Some connections to other parts of the literature (outside of machine learning) are mentioned. This includes connection of LSTD (and related methods) to Z-estimation (from statistics), sample-average approximation methods (from operations research), or the connection of policy gradient algorithms to likelihood ratio methods (from simulation optimization). In general, the book has many pointers to the literature.

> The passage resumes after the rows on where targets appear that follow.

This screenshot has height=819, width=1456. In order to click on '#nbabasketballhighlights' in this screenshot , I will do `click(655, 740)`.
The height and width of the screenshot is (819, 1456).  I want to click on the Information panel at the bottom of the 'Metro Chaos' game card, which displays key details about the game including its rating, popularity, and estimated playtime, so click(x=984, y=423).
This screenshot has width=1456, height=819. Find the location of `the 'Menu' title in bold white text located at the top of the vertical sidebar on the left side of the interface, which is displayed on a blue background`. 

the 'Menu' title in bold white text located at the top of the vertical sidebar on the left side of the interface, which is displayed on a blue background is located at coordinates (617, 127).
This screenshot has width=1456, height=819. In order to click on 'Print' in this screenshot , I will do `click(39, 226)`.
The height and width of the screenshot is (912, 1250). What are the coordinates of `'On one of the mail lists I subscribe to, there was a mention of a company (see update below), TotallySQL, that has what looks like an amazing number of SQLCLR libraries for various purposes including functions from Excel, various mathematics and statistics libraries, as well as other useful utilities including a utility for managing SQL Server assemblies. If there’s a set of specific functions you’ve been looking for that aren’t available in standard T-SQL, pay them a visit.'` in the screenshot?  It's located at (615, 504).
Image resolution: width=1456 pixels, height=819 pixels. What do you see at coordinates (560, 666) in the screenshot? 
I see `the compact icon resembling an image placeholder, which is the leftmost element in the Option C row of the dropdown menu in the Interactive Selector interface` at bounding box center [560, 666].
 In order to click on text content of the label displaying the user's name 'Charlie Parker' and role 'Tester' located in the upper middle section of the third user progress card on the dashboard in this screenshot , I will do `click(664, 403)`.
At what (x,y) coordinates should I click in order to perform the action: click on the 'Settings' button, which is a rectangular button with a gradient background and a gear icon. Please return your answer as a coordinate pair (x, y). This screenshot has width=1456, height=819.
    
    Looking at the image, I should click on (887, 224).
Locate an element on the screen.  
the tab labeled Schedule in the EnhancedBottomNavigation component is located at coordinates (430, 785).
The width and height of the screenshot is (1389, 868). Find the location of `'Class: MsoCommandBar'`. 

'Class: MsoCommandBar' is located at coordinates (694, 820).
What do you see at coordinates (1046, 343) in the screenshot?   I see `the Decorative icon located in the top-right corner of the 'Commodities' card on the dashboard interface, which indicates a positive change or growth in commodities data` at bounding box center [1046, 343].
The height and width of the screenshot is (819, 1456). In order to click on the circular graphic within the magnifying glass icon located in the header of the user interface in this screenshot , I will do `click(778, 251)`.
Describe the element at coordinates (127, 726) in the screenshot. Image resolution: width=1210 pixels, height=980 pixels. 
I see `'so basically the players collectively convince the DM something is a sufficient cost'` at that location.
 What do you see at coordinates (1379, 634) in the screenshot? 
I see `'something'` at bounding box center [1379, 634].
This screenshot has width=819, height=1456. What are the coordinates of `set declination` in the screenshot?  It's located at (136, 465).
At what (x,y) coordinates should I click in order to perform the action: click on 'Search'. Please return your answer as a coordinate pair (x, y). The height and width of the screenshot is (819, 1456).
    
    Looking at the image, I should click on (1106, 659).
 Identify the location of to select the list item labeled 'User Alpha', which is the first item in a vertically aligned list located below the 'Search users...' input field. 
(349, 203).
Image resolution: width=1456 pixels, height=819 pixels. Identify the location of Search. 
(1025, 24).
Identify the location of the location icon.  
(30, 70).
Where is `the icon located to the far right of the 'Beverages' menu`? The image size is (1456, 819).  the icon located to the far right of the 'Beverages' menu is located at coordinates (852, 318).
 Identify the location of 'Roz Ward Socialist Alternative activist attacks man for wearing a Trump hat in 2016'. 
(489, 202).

I think that the books provides a very good reasonable starting point if someone wants to know the status of the theory related to some algorithm or idea.The book cites 207 works, many of which were quite recent in 2010.

New results in the book

  1. TD(lambda) with linear function approximation solves a model (previously, this was known for lambda=0 only)

  2. A new bound on the complexity of active learning in finite deterministic MDPs, which significantly improves a previous bound by Sebastian Thrun.

Tutorial, slides

Some people find it much easier to learn from slides. Rich and I gave a tutorial at AAAI-2010 in July that was based on the book. The tutorial webpage is here. We used the following slides:

  1. Part 1 – Foundations of computing optimal decisions

  2. Part 2 – Learning to predict values

  3. Part 3 – Learning to control

  4. Part 4 – Summary

Errata (last update: June 25, 2018)

In an ideal world, we would publish with no mistakes. The world is not ideal. The second best thing then is to keep a list of mistakes (and update the pdf!). For your convenience, here I give you an errata both as a pdf file and also in html.

The above errata is based mostly on a list provided by Gabor, who deserves a big thanks for reading through the text so carefully. I am also indebted to Sotetsu Koyamada who more recently have given me another lengthy list of typos. Earlier (and more recently), several individual read various parts of the draft and have submitted useful suggestions, which I tried to incorporate. They include:

  1. Dimitri Bertsekas

  2. Gabor Balazs

  3. Bernardo Avila Pires

  4. Warren Powell

  5. Tom Schaul

  6. Rich Sutton

  7. Nikos Vlassis,

  8. Hengshuai Yao

  9. Shimon Whiteson,

  10. Massimiliano Tomassoli and

  11. Hill Ma.

Thank You! All the remaining errors are mine.